[MATERIAL SHOWN — start]
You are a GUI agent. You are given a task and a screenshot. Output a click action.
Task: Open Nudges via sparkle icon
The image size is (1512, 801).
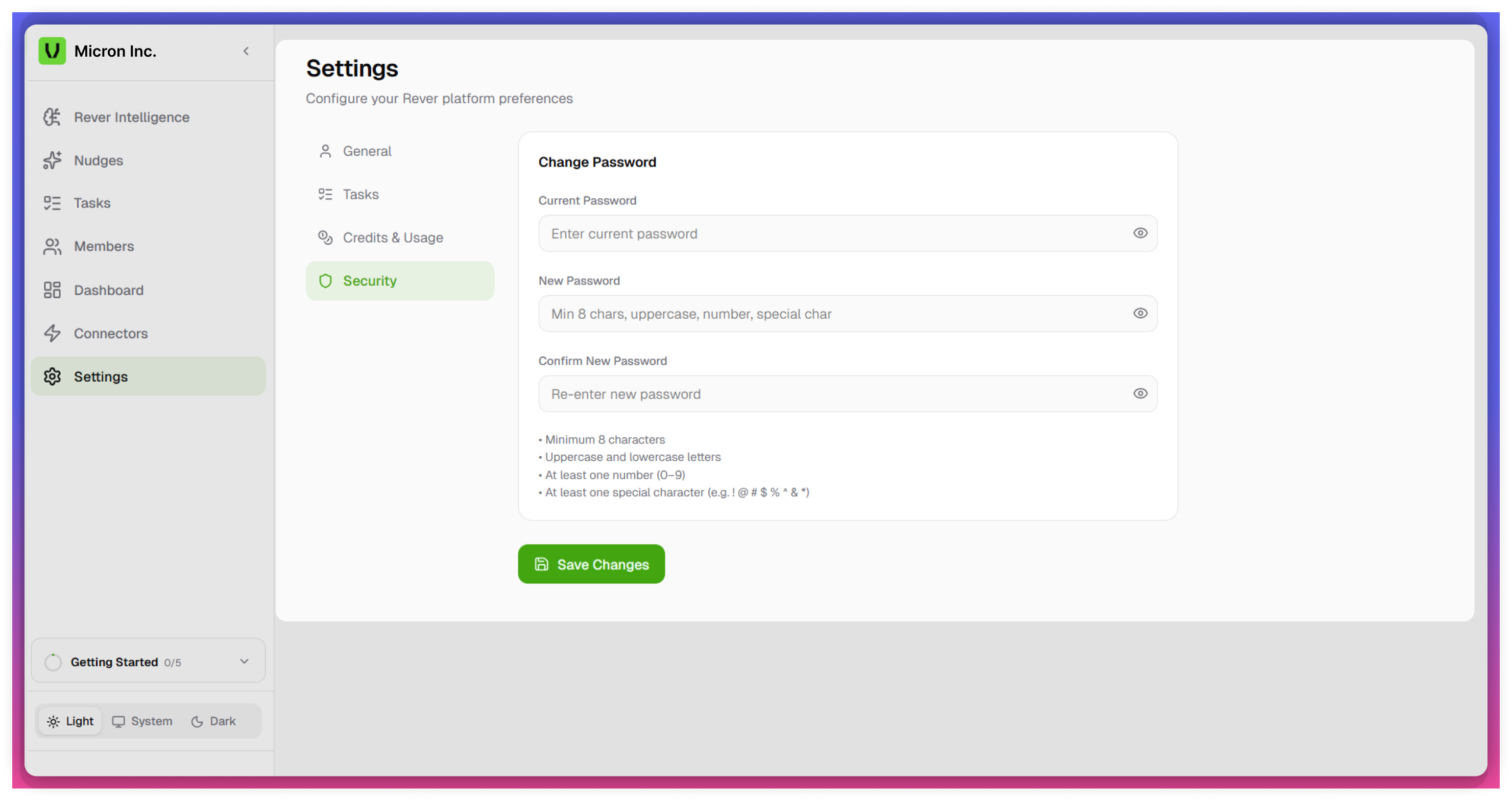point(52,160)
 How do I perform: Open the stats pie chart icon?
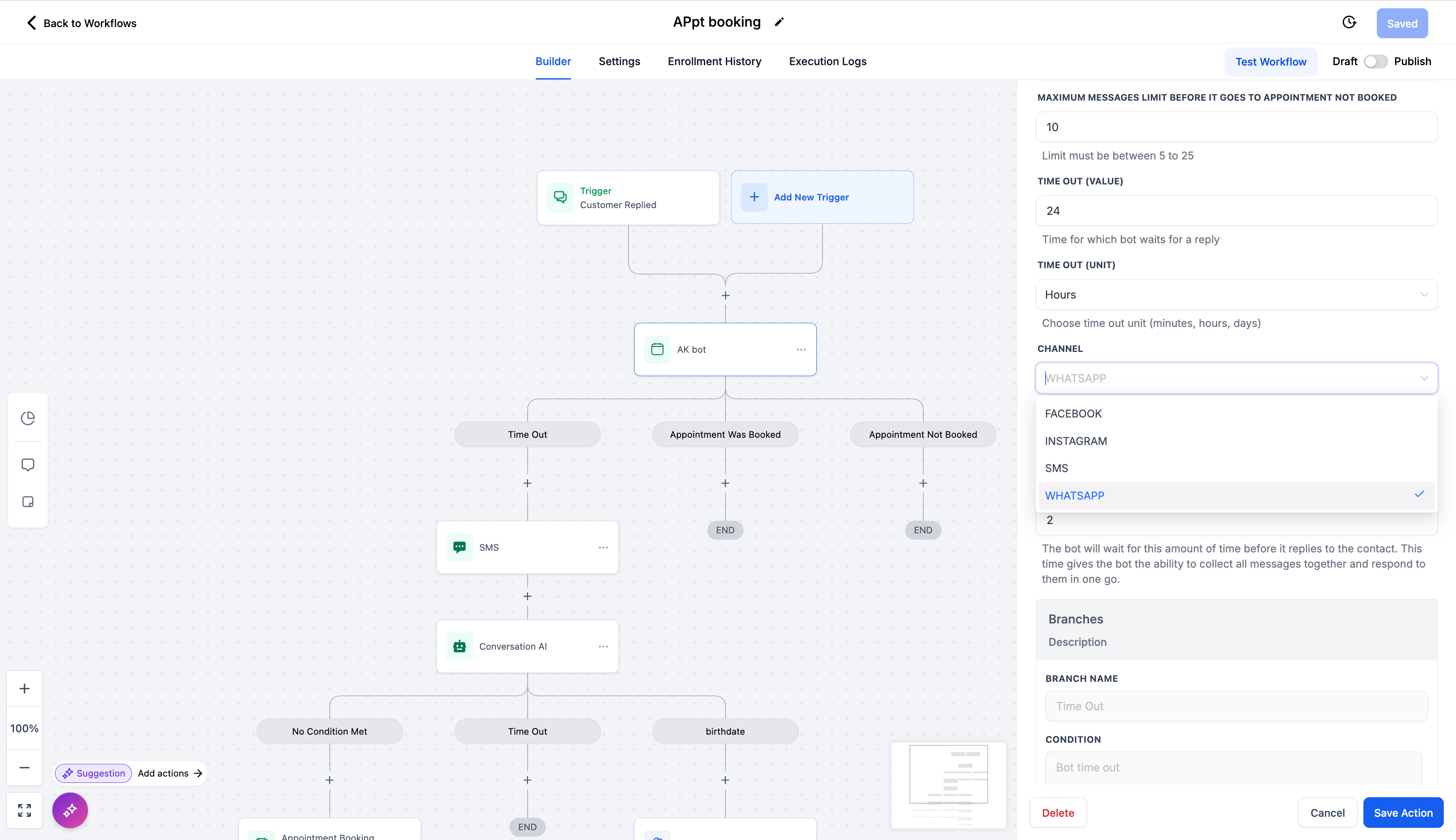pyautogui.click(x=27, y=418)
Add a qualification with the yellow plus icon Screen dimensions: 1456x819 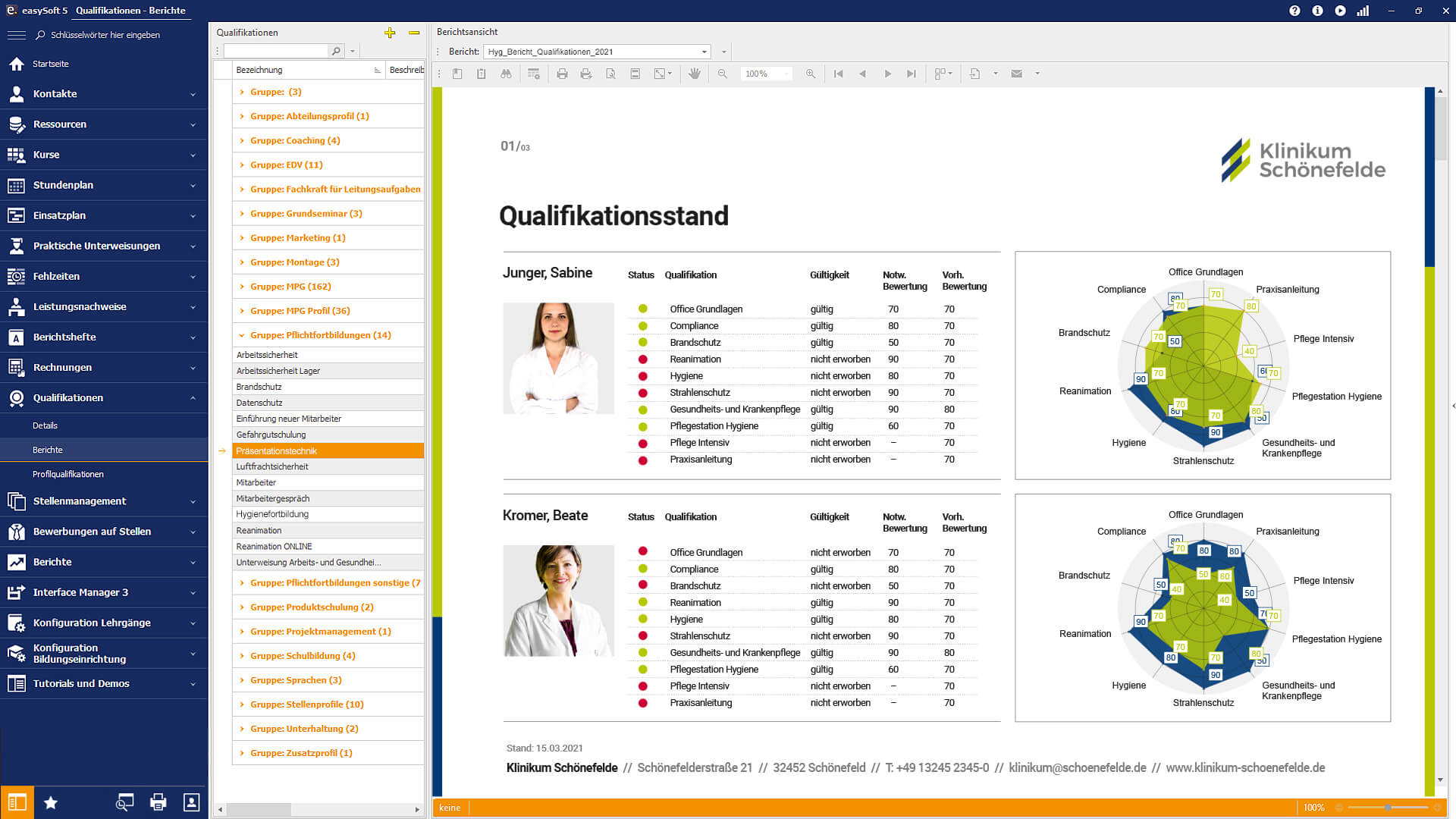[390, 33]
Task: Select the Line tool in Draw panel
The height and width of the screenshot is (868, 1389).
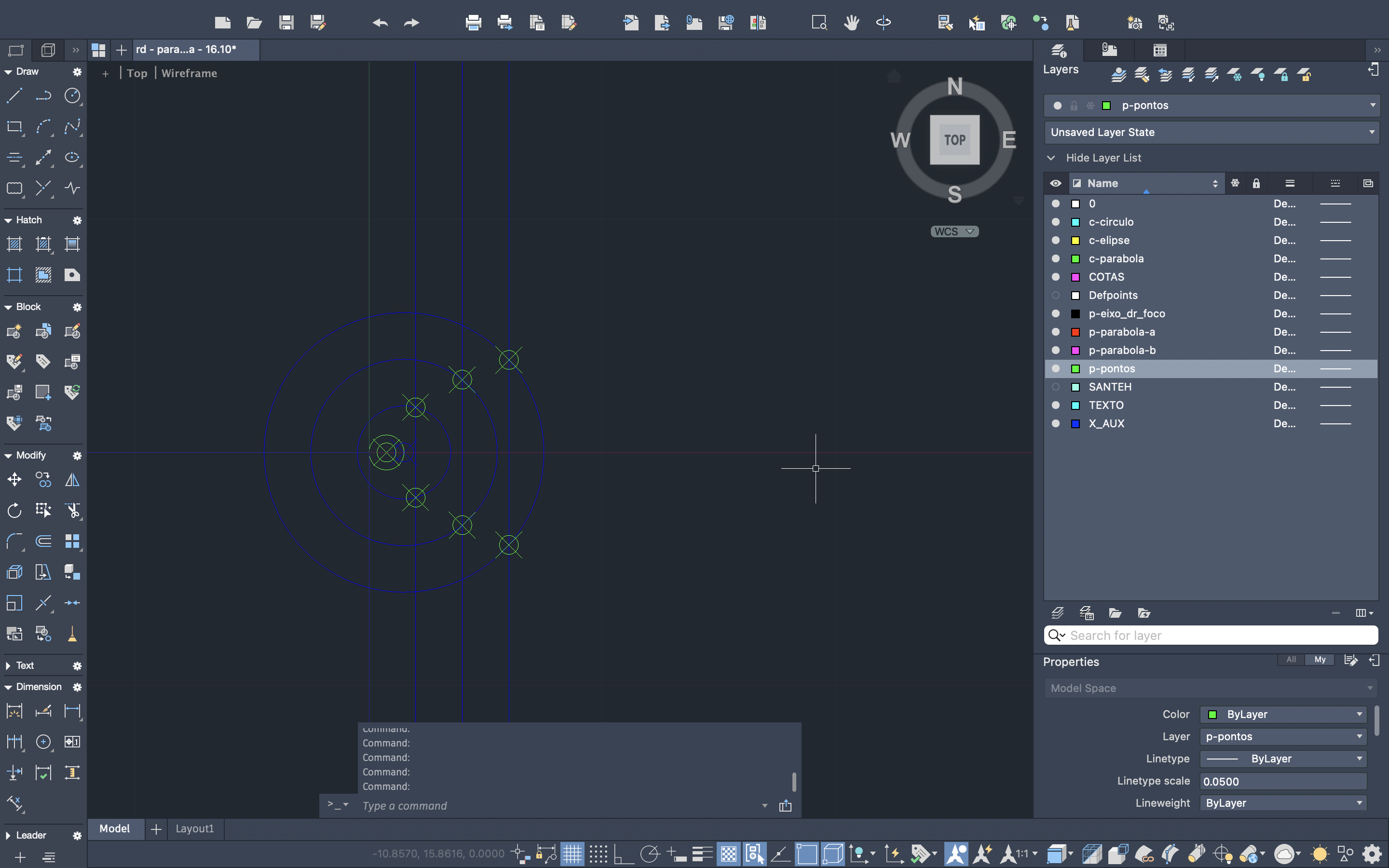Action: point(14,95)
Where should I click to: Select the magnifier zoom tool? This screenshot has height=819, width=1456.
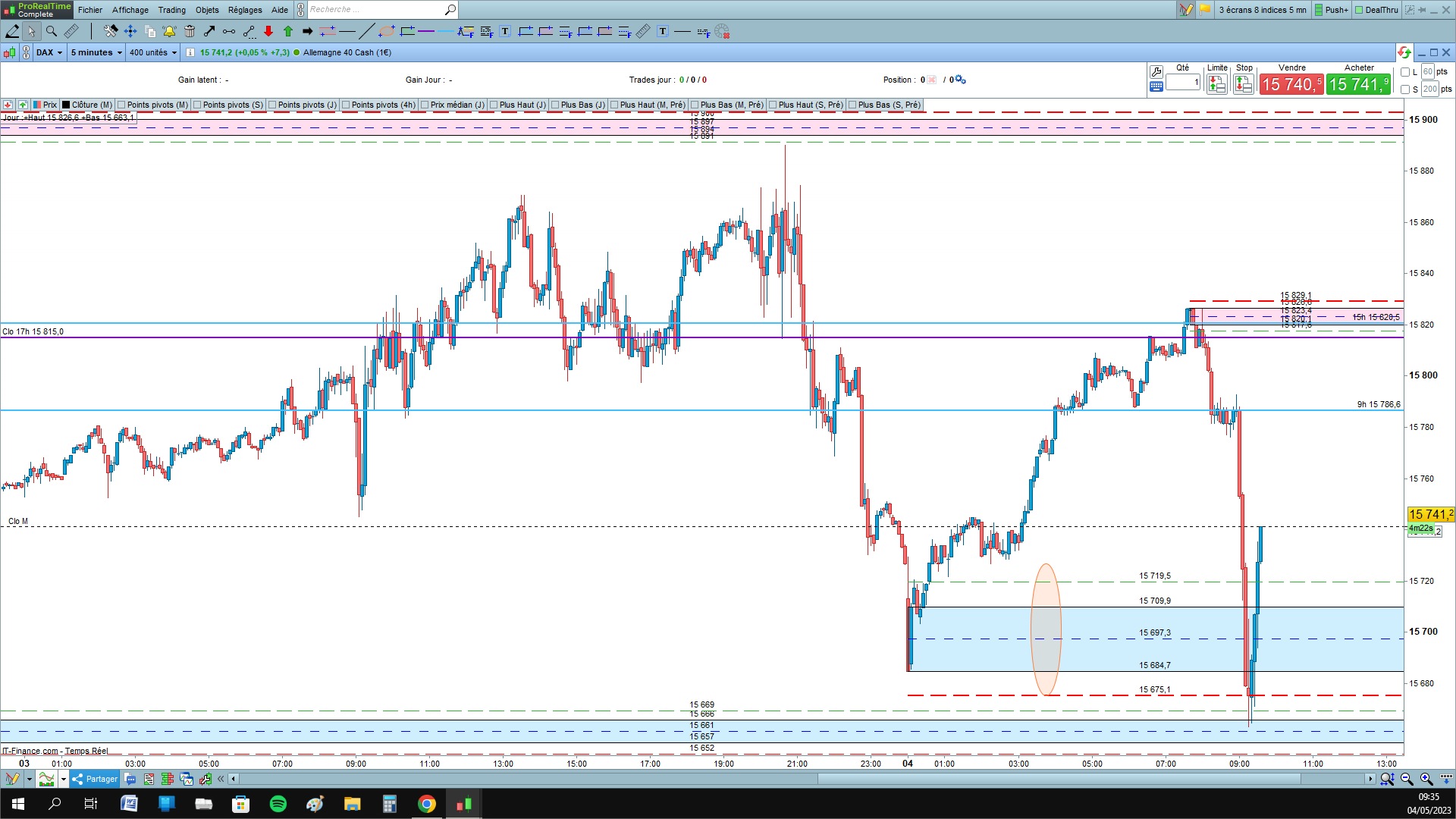coord(52,31)
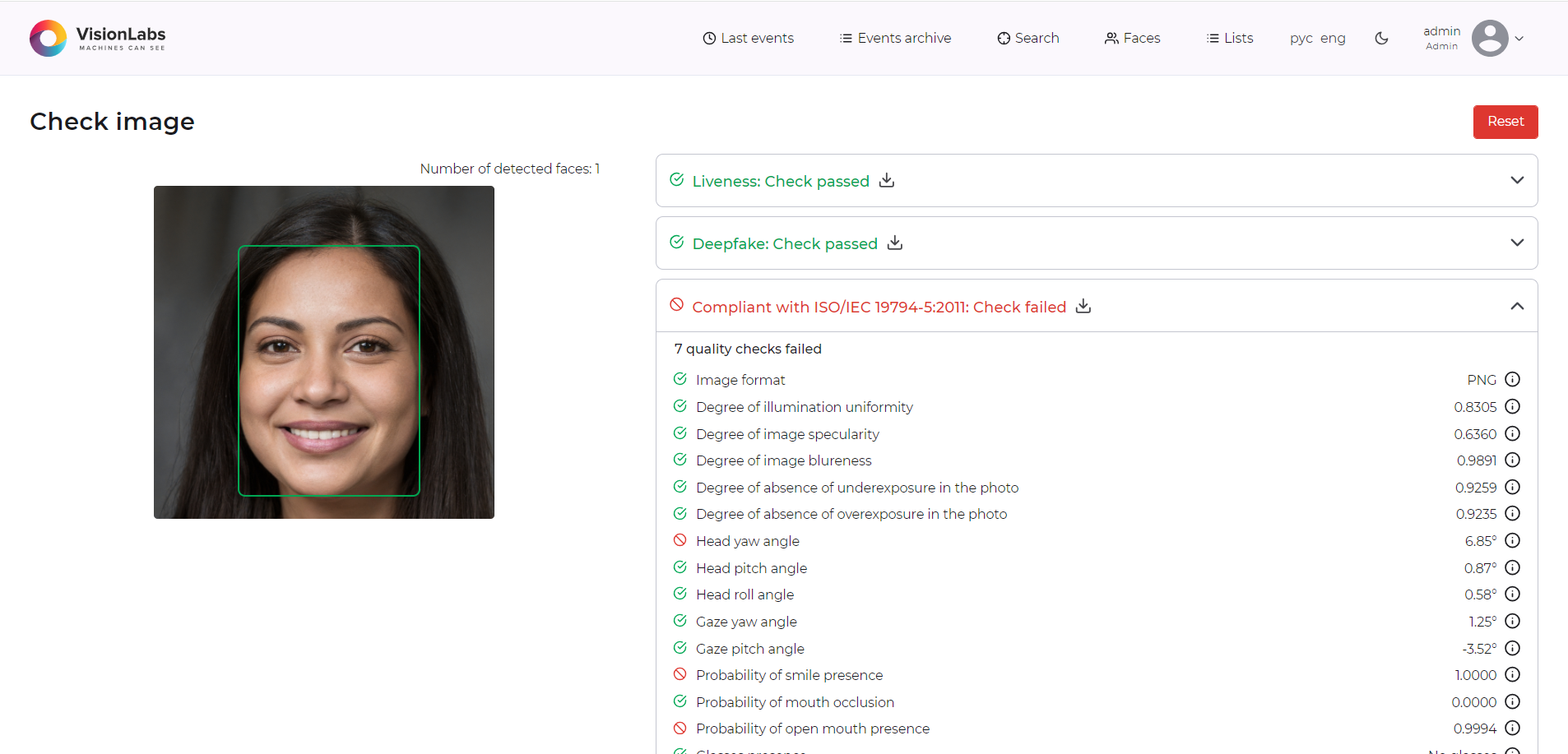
[MATERIAL SHOWN — finish]
EXERCISE DIRECTIONS ->
Emit an exact copy of the lines from the line bearing "Task: Select the Line tool in Draw panel" through the last line above, inclusive, and leave the images out.

RESPONSE BOX ->
Task: Select the Line tool in Draw panel
The height and width of the screenshot is (868, 1389).
Action: point(14,95)
Where should I click to: Select the magnifier zoom tool? This screenshot has height=819, width=1456.
coord(52,31)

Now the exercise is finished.